The movement on a stream will be initiated by the root node. The message, which is said to pass throughout a stream, is tagged with a tracing ID. This way, the message can be tracked as it moves down the stream. All of these pieces are called elements, while checks are behaviours.
Below is a helpful glossary of the terms.
- Node
- An individual node in the network, e.g., a web service.
- Edge
- A connection between two nodes, e.g., from a web service to a database, or from a database to a logging system
- Edge
- A group of connected edges that define an abstract data stream, e.g. from a web service to a database to a logging system
- Health check
- How to identify whether individual edge traffic is healthy or not
- Event
- Information used to tell Observatory traffic has occurred
- Tracing token
- A unique tracing id that can be used throughout the stream to identify data moving accross the stream
Node¶
A node is an individual component in the stream. It can be a web service or any program that reads input from one place and produces output to another.
Attributes¶
name: | A unique node identifier |
---|
Edge¶
An edge is a proof of connectivity between two nodes. You can define, e.g., that a web service A talks to web service B and by observing traffic between these two nodes, you can identify some
Attributes¶
name: | The name of this connection (e.g. “web server to database”) |
---|---|
from: | The source node of this edge |
to: | The destination node of this edge |
Stream¶
A stream is a group of connected edges, a pipeline of nodes. It represents the movement of
individual messages within an observed system. The above figure illustrates, in very broad terms,
that each message from web-server
will move to event-processor
and from there to
data-warehouse
.
Attributes¶
name: | The description of the stream |
---|---|
node: | The nodes inside the stream |
edges: | The edges of the stream |
Health check¶
Monitoring stream traffic is of little interest if you don’t define how traffic should move.
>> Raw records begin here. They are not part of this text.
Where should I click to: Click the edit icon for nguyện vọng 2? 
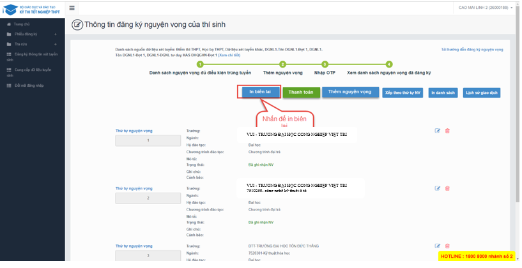click(438, 188)
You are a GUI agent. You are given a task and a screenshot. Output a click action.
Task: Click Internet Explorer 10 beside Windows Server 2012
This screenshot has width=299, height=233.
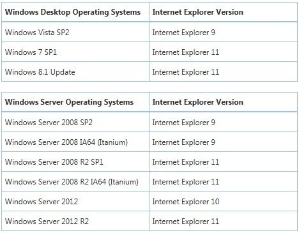[186, 202]
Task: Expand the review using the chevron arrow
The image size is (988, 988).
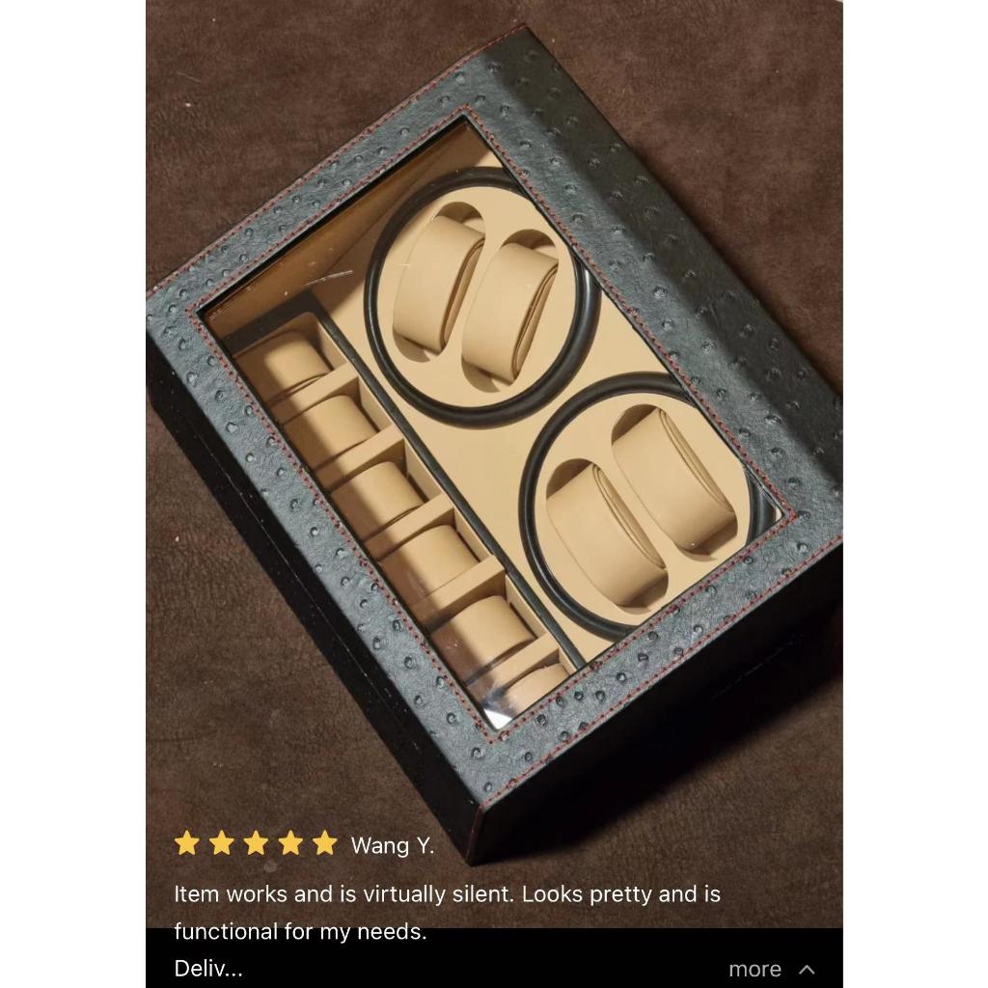Action: click(x=807, y=969)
For
example, from observational data (by analyzing logs, etc.) we can say that requests from
web-server
should reach event-processor
within 300ms. We define that the edge traffic is “OK”
when, for a hundred requests, or any such number, eighty must make it to event-processor
. in this
time. If this doesn’t happen, we say that there is something wrong in the connection.
A health check defines three thresholds: the OK threshold, the WARN threshold, and the FAIL threshold. An individual observation window is the sum of the thresholds. If you define 3 for all thresholds, this would create a sliding observation window of 9 events.**
Note: You must have OK >= FAIL >= WARN, otherwise the observations don’t make sense.
Attributes¶
within: | The time window for the edge |
---|---|
unit: | The time unit for the window (see Accepted time units) |
ok: | Minimum events that should pass in order to trigger OK |
warn: | Minimum events that should pass in order to trigger OK |
fail: | Minimum events that should pass in order to trigger fail |
Event¶
An event is a signal to Observatory that a node has registered traffic.
Attributes¶
timestamp: | A RFC3339 date-time or 64-bit integer in microseconds from Unix epoch time |
---|---|
node: | The node from which the event is sent |
tracing: | The tracing token of this event |
Tracing token¶
format: | A unique string, preferably a UUID. |
---|
The tracing token is used to identify the movement of a message. When the message originates at the root node, the root node attaches a unique tracing token to the message. When that message is passed to the next node, e.g., in a HTTP/MQ header, the node uses that tracing token to inform observatory. That way, Observatory can identify that messages are moving successfully.